Start of ENTRIES PROVIDED

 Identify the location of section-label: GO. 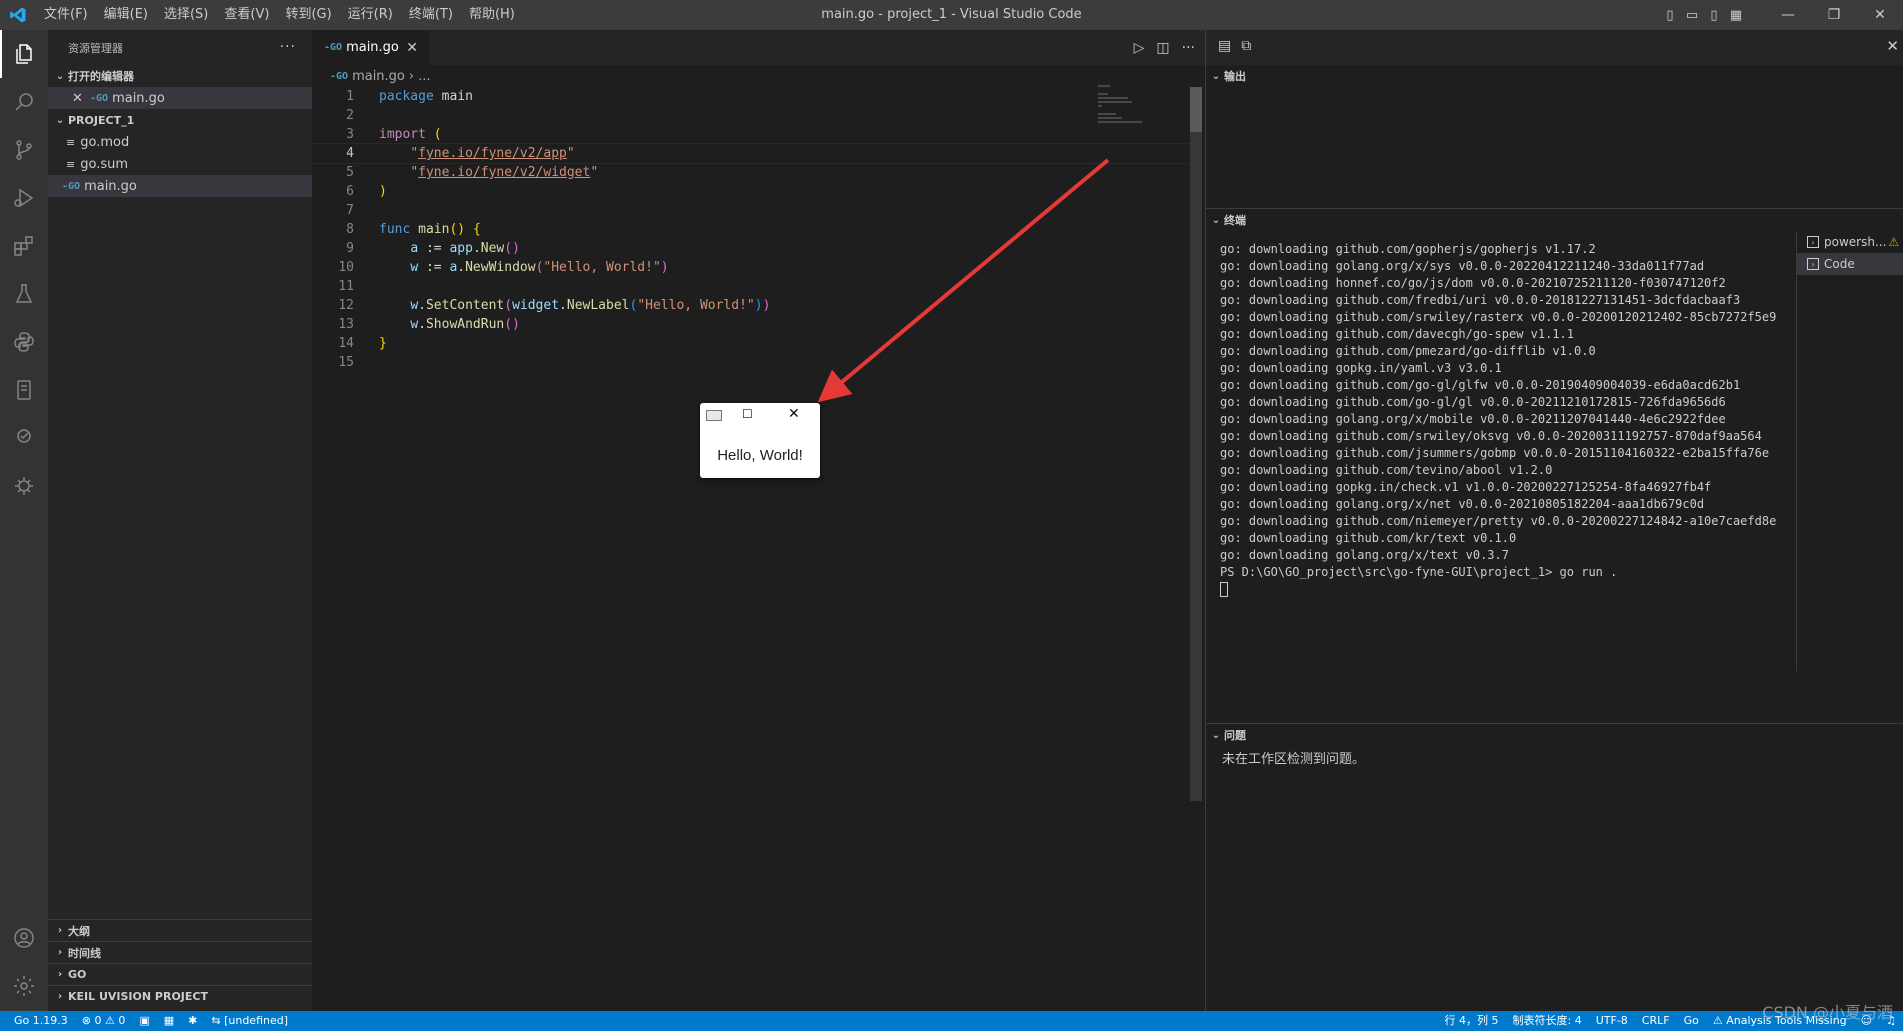
(78, 974).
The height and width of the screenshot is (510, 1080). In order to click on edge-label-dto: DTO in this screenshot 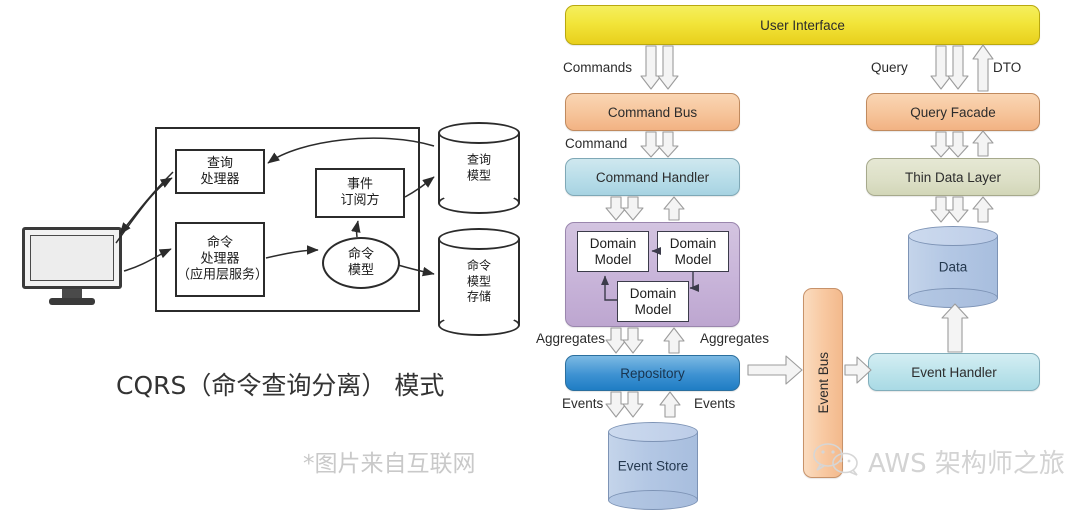, I will do `click(1008, 68)`.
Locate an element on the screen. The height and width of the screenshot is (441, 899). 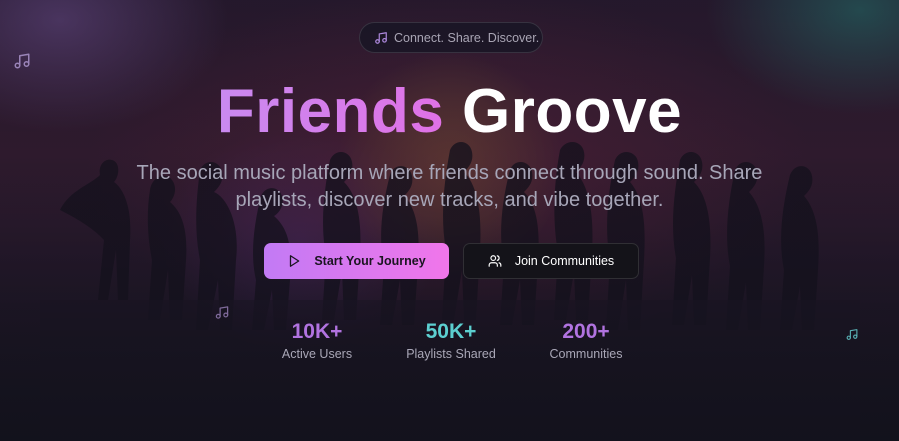
title-word-groove: Groove is located at coordinates (572, 112).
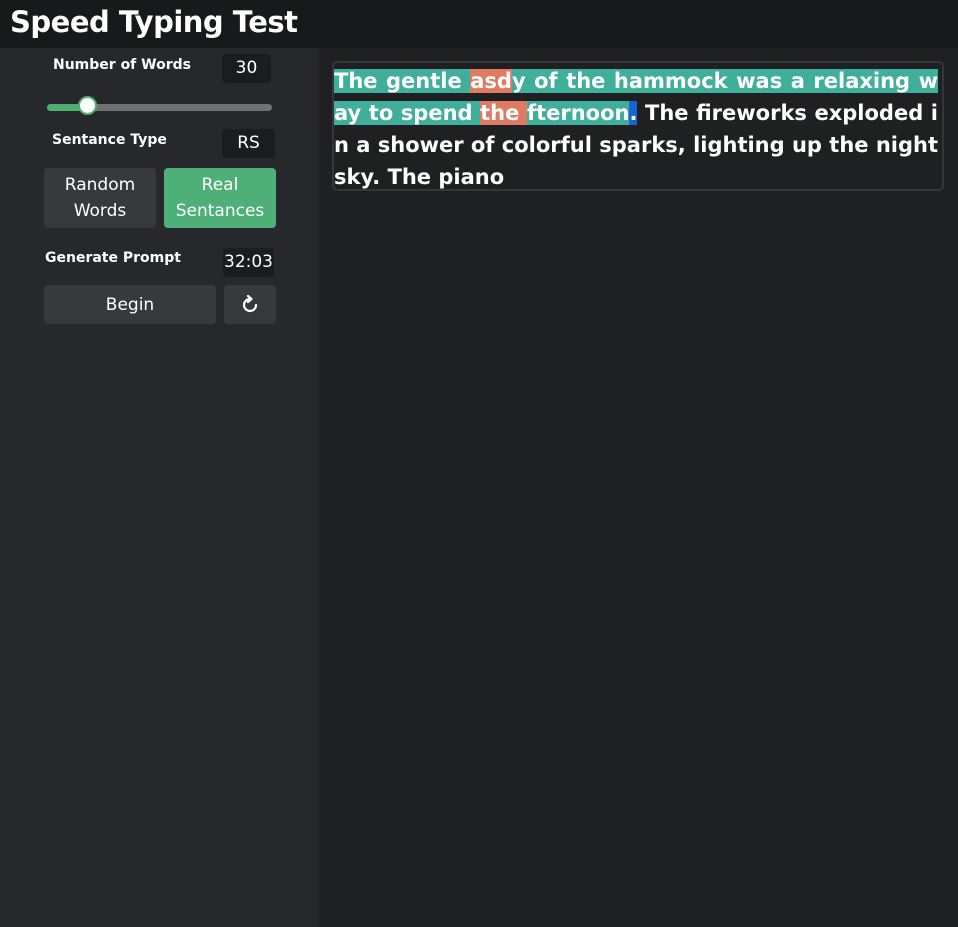 This screenshot has width=958, height=927. I want to click on random-words-label: Random Words, so click(100, 198).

End of ENTRIES PROVIDED

Quote the data word for word from the line with "Locate an element" to the end of the data, both ends included. Leave the pictures out of your answer.

Locate an element on the screen. The height and width of the screenshot is (441, 899). 
title-word-groove: Groove is located at coordinates (572, 112).
 This screenshot has width=958, height=927. I want to click on random-words-label: Random Words, so click(100, 198).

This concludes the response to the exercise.